**Required tasks**:
A. According to the excerpt on the Defense Department's food program, why did DOD draft a process map for including food industry and other federal agency stakeholders in food ingredient decisions? Answer in one to three sentences.
B. Write the next part of the excerpt on the Defense Department's food program, starting where it ends.

**Excerpt provided**:
· · · · ·

Since 2017, the Department of Defense (DOD) has been working to develop a new process for making food ingredient decisions, based on its menu standards for providing nutritious food to servicemembers. However, GAO found that DOD has not coordinated with all stakeholders or formalized the process. In response to concerns voiced by food industry representatives that DOD was not sufficiently transparent in making food ingredient decisions, such as prohibiting certain ingredients, DOD drafted a process map for including food industry and other federal agency stakeholders in those decisions. However, while DOD actively sought input from the food industry, it did not similarly engage with other federal agencies—such as the U.S. Department of Agriculture—and some DOD components in developing the new process. DOD also did not formalize its food process map by, for example, clearly identifying stakeholder roles and responsibilities in the proposed process. Coordinating with all stakeholders and formalizing the process would help ensure that DOD has a more transparent and reliable method for making informed food ingredient decisions.

GAO also found that DOD does not track key information about its food program. For example, while the military services track head count data—numbers and types of diners who purchase meals at their dining facilities—most do not track the extent to which servicemembers with a meal entitlement use their benefit. Tracking these data would help DOD meet its goal of providing nutritious meals to servicemembers and assess its food program's effectiveness.

Ship's Cabin Galley (Naval Station Norfolk, Virginia) and Kiosk (Fort Carson, Colorado)

Ship's Cabin Galley (Naval Station Norfolk, Virginia) and Kiosk (Fort Carson, Colorado)

· · · · ·

**Dataset records**:
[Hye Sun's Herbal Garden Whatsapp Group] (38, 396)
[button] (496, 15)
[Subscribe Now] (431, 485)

· · · · ·

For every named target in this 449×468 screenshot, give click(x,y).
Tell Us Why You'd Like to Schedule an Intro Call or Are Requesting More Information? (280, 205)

· · · · ·

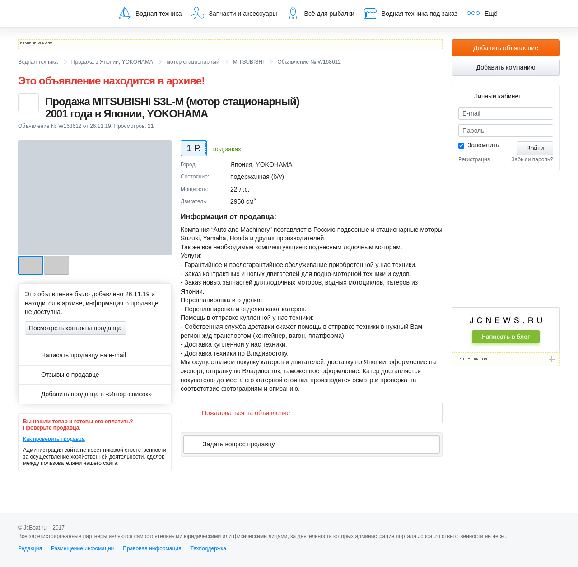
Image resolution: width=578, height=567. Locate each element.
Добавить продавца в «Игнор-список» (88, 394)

· · · · ·

**Task responses**:
A. DOD drafted the process map in response to concerns from food industry representatives that it was not sufficiently transparent in making food ingredient decisions, such as prohibiting certain ingredients.

B.
In addition, the military services do not track complete and consistent information on key costs, such as food costs and equipment maintenance costs. Further, the military services reported food costs differently in their fiscal year 2021 budget justifications. Specifically, the military services varied in the line items they used in their respective budget exhibits to report food costs for basic trainees or personnel in non-pay status. By collecting standard data on food program costs at military installations, DOD would improve its ability to measure food program performance, compare operations across installations, properly allocate resources, and control or reduce costs. Further, by reporting more consistent information about food costs in its budget submissions, DOD would improve budget transparency and enable Congress to conduct more effective oversight.

Why GAO Did This Study

DOD's food program policy is to provide high-quality and cost-effective food service to military and civilian personnel. To fulfill the objectives of its food service program, DOD relies on multiple food supply chains and dining facilities at military installations worldwide.

Two congressional committee reports included provisions for GAO to report on DOD's menu standards, coordination with private industry on food ingredient changes, and military services' use and costs of dining facilities. This report evaluates the extent to which 1) DOD developed and implemented processes to determine and revise menu standards and food ingredient requirements; 2) the military services track the use of their dining facilities by servicemembers with a meal entitlement; and 3) the military services track the costs of their dining facilities to develop budget requests. GAO reviewed laws and guidance; administered questionnaires; and interviewed officials from DOD, other agencies, and private industry.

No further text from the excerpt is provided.